(AIM OF THE EXERCISE)
Each line of the data below that carries the word "Toggle" needs to be copied.

BEGIN

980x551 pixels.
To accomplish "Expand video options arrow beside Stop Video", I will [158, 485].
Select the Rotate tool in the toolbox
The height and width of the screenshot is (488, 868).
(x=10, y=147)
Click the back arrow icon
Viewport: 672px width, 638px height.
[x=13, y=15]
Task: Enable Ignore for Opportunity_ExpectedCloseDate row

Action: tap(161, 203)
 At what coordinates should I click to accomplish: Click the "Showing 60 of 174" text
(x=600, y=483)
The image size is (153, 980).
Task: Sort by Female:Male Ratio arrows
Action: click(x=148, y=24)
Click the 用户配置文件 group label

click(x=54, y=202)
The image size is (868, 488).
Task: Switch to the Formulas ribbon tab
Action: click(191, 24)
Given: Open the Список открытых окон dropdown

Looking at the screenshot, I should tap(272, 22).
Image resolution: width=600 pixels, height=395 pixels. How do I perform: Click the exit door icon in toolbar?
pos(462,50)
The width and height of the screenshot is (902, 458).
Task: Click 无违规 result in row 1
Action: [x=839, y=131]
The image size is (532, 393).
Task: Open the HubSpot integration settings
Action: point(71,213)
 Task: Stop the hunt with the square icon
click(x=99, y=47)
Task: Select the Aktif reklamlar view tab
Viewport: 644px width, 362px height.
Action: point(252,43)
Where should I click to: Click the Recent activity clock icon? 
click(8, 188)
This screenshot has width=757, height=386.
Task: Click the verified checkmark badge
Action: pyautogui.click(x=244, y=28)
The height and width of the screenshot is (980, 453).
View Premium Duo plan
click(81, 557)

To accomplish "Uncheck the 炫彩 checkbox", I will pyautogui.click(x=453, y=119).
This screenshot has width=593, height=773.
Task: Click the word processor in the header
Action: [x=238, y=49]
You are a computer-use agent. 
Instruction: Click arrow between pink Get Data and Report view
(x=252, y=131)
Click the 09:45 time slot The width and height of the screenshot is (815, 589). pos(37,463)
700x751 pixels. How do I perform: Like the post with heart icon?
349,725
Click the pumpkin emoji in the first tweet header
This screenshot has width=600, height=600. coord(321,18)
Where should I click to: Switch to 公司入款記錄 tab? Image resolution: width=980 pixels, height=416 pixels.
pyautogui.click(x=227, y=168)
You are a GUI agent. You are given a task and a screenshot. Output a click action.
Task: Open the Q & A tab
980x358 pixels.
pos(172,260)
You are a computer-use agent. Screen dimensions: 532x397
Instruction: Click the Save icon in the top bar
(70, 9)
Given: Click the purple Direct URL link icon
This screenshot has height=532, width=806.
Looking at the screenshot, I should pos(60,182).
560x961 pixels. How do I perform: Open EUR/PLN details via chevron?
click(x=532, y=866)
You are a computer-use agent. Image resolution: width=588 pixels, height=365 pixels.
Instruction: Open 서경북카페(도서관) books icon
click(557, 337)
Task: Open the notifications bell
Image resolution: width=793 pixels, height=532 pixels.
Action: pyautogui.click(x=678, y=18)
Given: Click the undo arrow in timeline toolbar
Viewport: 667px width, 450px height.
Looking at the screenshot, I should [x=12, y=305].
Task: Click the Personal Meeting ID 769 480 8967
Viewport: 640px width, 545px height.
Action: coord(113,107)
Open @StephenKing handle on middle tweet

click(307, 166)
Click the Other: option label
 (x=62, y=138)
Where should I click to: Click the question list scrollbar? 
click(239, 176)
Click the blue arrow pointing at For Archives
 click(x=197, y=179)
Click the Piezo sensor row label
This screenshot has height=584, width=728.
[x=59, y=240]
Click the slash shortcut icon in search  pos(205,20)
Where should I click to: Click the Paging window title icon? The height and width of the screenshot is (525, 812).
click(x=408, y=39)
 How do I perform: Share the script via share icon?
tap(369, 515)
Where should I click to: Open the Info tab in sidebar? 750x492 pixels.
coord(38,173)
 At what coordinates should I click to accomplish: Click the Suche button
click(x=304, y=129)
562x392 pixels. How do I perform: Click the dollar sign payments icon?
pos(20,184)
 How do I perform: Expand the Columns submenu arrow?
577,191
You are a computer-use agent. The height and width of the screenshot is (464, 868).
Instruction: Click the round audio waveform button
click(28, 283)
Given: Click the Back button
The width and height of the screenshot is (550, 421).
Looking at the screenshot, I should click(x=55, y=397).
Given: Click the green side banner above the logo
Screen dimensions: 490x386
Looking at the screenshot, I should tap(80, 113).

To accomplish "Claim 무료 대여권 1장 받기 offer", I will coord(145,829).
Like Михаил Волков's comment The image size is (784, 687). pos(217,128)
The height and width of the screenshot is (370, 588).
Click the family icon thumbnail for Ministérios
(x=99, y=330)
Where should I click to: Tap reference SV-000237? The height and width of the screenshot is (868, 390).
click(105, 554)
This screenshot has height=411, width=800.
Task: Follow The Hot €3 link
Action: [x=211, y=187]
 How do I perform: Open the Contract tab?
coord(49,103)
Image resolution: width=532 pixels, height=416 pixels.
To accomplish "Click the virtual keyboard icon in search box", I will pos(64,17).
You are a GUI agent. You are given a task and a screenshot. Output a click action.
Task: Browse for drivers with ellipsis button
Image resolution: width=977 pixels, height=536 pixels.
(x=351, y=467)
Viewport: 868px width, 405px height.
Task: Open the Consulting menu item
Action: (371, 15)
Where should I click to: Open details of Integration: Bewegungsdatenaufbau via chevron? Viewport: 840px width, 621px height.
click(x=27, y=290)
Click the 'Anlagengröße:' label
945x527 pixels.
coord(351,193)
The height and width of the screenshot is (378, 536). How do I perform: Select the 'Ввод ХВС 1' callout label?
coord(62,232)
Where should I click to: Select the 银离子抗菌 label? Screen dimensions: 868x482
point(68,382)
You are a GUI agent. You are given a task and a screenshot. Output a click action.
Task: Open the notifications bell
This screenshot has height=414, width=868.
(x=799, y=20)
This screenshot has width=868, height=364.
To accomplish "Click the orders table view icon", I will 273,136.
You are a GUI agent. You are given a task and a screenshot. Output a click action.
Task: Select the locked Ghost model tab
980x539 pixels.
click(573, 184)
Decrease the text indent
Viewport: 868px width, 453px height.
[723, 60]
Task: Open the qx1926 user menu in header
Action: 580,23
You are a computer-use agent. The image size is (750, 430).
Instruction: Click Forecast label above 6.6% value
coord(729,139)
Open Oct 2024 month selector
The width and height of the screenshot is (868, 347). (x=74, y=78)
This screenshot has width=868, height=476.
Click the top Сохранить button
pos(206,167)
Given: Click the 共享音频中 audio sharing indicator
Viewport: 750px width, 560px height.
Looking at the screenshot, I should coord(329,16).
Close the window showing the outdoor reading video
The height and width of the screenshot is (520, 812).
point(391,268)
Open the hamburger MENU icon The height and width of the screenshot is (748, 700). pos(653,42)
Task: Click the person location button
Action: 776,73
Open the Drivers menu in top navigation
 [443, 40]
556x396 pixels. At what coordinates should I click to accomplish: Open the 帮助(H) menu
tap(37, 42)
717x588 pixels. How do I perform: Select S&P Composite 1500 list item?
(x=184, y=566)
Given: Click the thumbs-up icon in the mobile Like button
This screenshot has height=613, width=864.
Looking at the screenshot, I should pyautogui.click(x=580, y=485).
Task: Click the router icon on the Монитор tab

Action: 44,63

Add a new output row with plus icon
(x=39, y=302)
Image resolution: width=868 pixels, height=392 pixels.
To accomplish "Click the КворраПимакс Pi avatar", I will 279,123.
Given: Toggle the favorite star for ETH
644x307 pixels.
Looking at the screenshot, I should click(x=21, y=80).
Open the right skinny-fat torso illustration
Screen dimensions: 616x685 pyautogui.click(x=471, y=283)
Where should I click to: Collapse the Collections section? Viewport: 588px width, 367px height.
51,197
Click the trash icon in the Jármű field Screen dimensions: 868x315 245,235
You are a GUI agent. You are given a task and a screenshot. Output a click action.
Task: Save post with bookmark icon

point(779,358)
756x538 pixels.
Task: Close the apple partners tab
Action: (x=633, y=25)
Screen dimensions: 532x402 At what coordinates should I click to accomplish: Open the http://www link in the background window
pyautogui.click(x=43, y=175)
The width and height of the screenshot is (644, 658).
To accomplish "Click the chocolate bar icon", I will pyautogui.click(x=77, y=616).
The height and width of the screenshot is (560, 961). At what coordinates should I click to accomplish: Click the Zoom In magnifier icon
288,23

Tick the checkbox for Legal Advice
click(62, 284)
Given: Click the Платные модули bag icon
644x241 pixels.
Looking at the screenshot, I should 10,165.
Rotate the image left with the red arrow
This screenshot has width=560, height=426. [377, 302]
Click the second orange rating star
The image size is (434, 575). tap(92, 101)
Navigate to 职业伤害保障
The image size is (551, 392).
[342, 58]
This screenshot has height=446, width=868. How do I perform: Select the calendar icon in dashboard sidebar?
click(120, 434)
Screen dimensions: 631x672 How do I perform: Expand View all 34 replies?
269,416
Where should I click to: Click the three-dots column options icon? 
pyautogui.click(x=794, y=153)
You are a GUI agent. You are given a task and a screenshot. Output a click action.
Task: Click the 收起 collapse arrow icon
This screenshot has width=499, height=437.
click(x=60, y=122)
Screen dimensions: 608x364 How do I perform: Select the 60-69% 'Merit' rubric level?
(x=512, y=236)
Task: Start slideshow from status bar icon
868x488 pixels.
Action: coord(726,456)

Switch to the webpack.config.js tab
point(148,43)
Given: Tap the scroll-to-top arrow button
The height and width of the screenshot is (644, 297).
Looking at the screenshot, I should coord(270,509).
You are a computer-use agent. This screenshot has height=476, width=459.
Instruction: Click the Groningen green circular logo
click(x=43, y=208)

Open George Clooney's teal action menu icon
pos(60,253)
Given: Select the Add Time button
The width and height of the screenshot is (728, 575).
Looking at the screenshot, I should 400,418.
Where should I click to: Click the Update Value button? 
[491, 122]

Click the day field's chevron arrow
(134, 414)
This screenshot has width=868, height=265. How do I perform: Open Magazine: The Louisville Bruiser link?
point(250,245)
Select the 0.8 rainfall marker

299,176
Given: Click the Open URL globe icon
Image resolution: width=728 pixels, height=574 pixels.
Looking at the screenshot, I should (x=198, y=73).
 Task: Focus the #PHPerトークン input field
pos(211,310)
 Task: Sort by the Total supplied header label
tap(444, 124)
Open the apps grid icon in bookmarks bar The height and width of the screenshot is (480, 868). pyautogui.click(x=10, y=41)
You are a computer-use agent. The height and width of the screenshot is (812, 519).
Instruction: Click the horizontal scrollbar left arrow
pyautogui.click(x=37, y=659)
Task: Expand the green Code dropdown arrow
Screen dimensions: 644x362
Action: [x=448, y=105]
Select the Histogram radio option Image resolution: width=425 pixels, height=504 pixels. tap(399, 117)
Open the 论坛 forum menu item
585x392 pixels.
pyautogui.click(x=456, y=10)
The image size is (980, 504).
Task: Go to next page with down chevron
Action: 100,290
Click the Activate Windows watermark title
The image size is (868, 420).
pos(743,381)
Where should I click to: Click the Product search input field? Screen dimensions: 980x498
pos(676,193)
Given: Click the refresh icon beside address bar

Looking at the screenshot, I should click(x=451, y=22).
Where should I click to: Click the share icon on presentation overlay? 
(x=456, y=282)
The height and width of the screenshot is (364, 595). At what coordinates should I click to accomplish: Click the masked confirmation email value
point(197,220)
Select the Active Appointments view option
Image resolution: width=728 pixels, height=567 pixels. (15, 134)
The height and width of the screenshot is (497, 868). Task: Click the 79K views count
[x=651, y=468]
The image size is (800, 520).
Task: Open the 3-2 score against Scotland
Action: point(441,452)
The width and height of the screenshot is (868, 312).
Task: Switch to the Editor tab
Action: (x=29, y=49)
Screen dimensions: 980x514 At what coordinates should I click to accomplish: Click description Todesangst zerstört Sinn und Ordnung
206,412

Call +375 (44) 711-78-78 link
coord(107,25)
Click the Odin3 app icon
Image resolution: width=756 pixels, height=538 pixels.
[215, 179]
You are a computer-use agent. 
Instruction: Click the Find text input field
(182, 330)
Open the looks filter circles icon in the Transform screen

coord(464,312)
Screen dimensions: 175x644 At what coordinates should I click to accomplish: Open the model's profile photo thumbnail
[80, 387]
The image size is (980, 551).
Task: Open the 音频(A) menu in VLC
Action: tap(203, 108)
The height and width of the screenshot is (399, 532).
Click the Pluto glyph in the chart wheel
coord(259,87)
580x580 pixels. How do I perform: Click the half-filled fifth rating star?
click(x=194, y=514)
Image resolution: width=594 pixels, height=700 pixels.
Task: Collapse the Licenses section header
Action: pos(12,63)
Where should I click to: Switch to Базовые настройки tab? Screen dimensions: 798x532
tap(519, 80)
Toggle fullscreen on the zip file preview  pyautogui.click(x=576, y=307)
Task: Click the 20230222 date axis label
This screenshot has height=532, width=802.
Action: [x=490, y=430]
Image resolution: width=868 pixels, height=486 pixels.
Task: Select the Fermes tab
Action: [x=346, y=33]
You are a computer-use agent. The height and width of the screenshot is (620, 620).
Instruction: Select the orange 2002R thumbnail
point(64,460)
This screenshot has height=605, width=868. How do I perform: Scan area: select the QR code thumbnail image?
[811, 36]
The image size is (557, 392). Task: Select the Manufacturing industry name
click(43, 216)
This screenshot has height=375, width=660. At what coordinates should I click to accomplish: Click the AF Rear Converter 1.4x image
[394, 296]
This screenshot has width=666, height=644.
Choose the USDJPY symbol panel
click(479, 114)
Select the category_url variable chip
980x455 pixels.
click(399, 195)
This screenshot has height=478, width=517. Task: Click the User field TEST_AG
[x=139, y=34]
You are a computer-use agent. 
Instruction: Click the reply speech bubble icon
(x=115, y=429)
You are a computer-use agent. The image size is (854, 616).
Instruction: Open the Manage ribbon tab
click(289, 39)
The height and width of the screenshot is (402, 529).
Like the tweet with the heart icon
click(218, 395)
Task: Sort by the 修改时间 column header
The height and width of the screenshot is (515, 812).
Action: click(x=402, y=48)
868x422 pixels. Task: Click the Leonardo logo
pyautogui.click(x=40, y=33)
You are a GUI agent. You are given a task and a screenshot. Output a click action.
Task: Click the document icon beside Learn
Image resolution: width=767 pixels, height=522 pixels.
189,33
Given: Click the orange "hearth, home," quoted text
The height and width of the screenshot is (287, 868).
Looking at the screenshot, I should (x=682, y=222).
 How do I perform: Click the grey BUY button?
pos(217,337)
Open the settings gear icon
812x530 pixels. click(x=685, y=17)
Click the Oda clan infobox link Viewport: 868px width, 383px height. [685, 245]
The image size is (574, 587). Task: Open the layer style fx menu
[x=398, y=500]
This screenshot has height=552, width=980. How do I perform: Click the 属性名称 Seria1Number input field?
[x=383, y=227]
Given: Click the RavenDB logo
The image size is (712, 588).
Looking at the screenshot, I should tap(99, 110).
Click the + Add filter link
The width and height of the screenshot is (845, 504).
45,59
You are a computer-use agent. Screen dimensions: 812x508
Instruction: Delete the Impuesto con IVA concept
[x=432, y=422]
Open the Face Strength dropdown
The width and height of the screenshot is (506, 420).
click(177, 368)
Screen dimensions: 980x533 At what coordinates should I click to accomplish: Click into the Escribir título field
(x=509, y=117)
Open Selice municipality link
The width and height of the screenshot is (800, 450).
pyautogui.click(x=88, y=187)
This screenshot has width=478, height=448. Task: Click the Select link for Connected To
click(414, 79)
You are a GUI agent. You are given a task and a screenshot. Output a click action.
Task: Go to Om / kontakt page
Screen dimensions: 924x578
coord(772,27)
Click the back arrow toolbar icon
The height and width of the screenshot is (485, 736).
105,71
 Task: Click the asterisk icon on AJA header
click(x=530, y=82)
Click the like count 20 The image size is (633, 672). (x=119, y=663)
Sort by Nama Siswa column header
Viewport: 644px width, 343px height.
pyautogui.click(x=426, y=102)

END

(RESULT)
Given: Toggle the favorite star for ETH
Toggle fullscreen on the zip file preview  pyautogui.click(x=576, y=307)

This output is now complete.